The Centers for Medicare & Medicaid Services (CMS) formally unveiled Nursing Home Compare (NHC) 3.0 to the public today, marking the third major revision to the 5-Star Quality Rating System for Nursing Homes.
Beginning today, nursing home star ratings will:
- Incorporate 2 new quality measures related to anti psychotic medication use–one for short-stay residents when a nursing home begins use of anti-psychotics for residents without warranted diagnoses, and a second measure for their continued use. The two existing quality measures (for short stay and long stay residents) will now be part of the larger calculation for the Quality Measures star rating.
- Reflect revised cut points for the Quality Measures category.
- Include adjusted calculations for staffing levels. To receive a 5-star rating, facilities must meet or exceed the 5-star level for both RN and total staffing. To receive a 4-star staffing rating, facilities must receive at least a 3-star rating on both RN and total nurse staffing and must receive a rating of four or five stars on the other of those dimensions.

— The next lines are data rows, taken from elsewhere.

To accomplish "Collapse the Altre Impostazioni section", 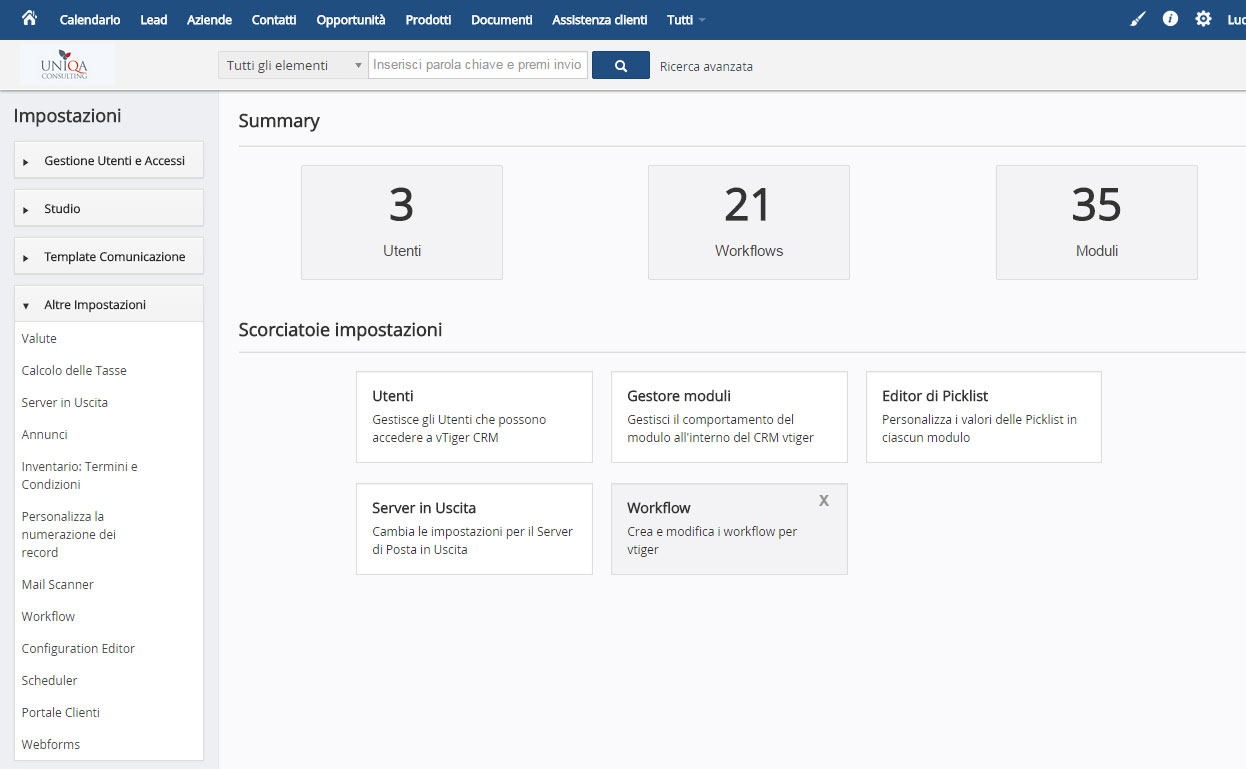I will pyautogui.click(x=109, y=304).
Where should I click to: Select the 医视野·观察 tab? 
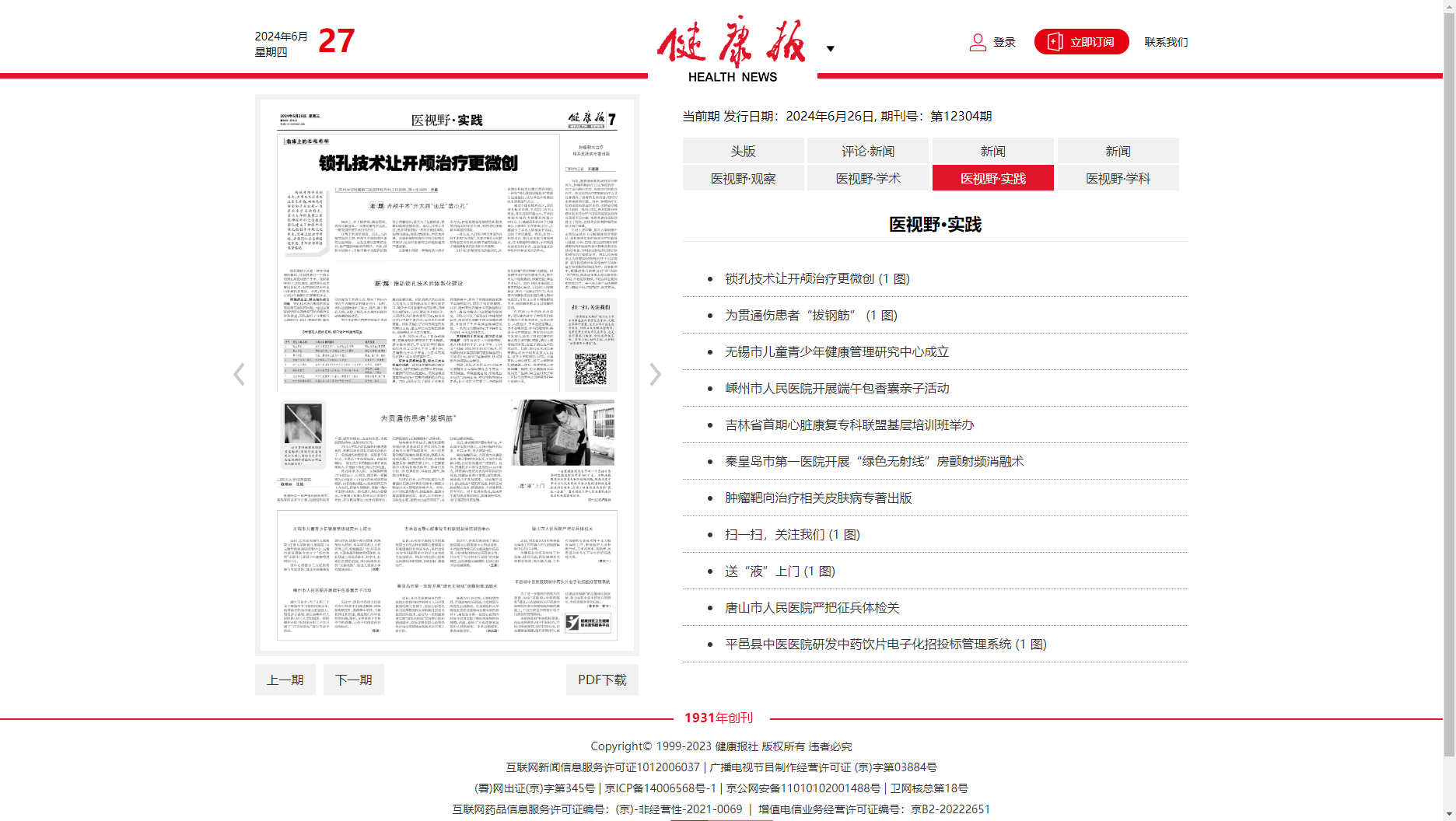click(x=743, y=178)
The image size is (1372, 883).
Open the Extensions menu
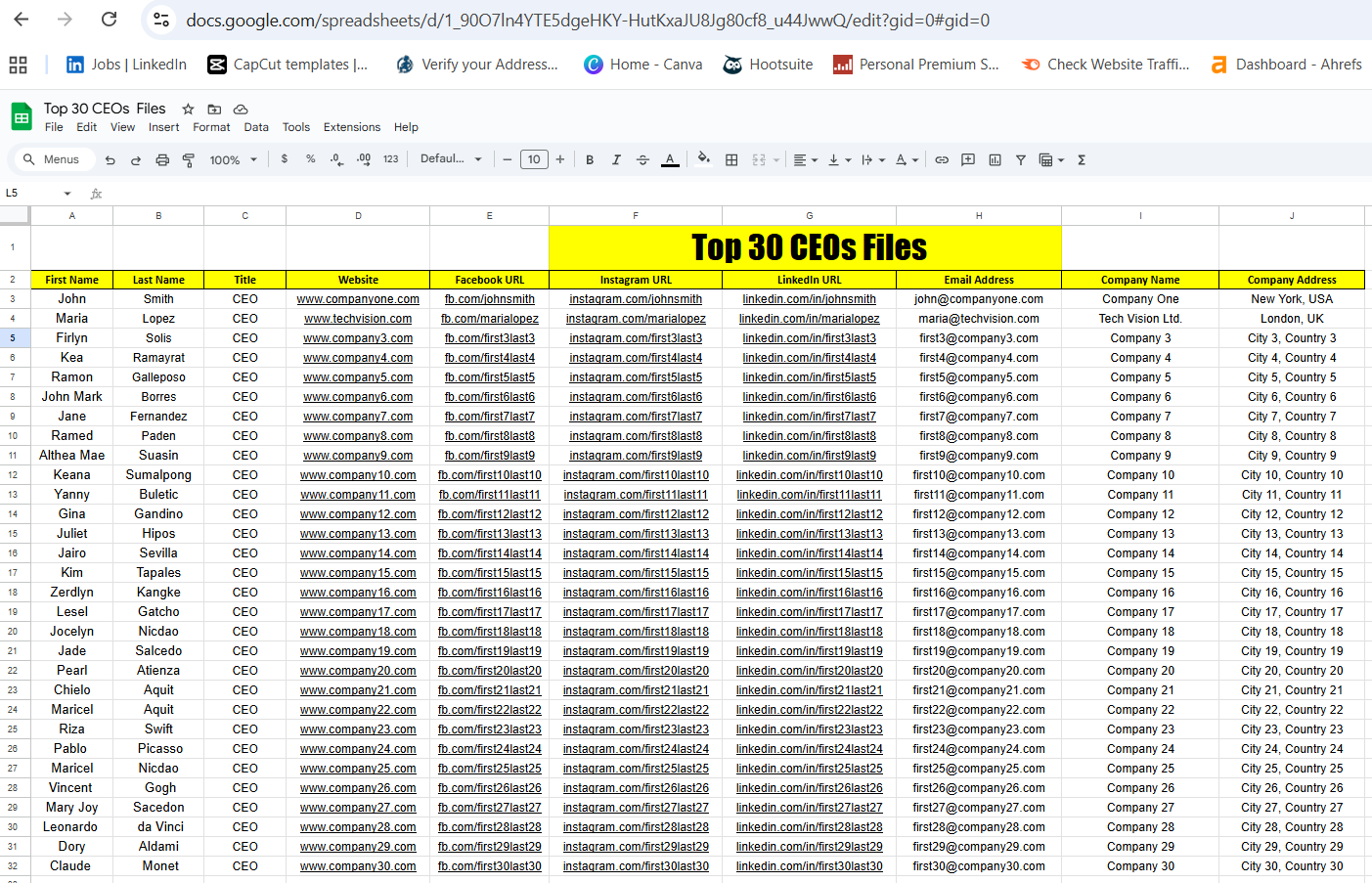point(351,127)
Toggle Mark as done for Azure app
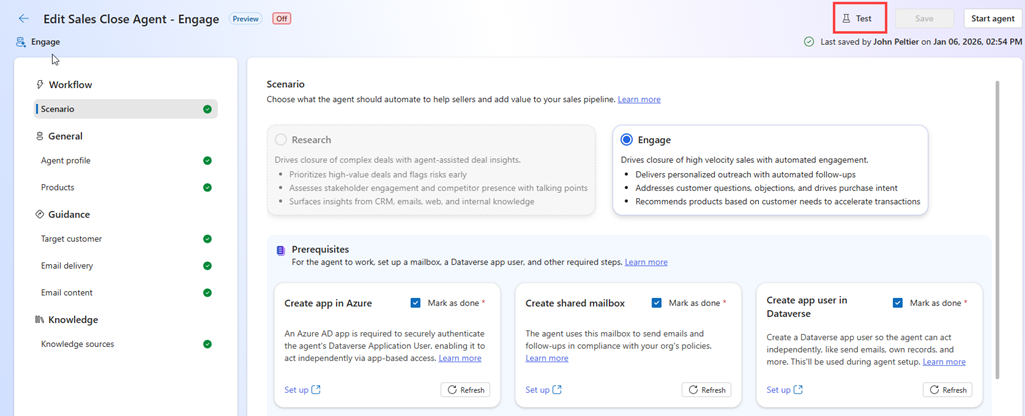1025x416 pixels. tap(415, 303)
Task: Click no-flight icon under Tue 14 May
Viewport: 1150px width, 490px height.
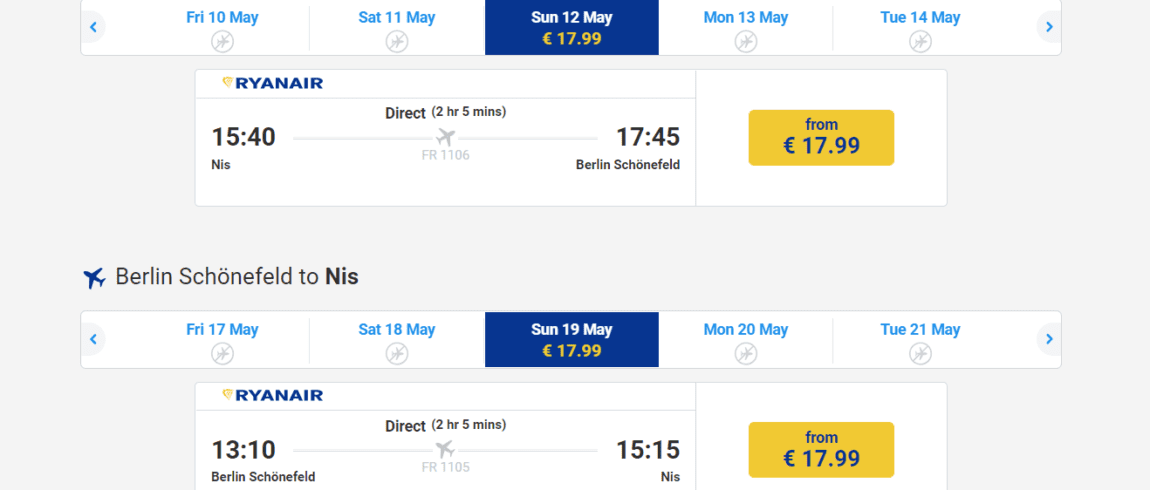Action: (x=920, y=42)
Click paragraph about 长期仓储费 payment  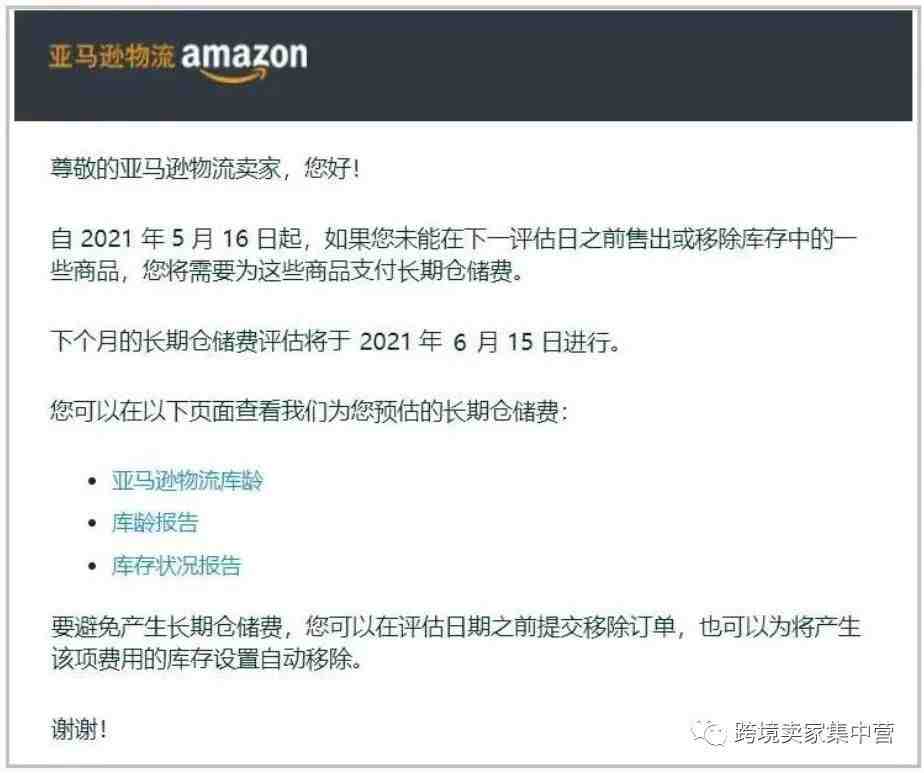click(x=453, y=255)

The re-calibrations will have an immediate impact on the star ratings for the majority of certified facilities. According to CMS, “about two thirds of nursing homes will see a decline in their quality measures rating and about one third of nursing homes will experience a decline in their Overall Five Star Rating. For example, before the re-calibration, about 80% of nursing homes received either a 4 or 5-star rating on their quality measures. Now, about 49% of nursing homes will receive a 4 or 5 stars on their quality measure rating. Also, the number of nursing homes receiving one star for their quality measures has increased from 8.5 percent to 13 percent after the re-calibration.”
More changes are on the way. CMS recently announced the planned expansion of Targeted Surveys (a report on the results of the pilot surveys completed in 2014 will be available here), and a fourth major improvement to the Nursing Home Compare website is scheduled for 2016, when CMS will implement quarterly payroll-based staffing reporting to verify staffing information.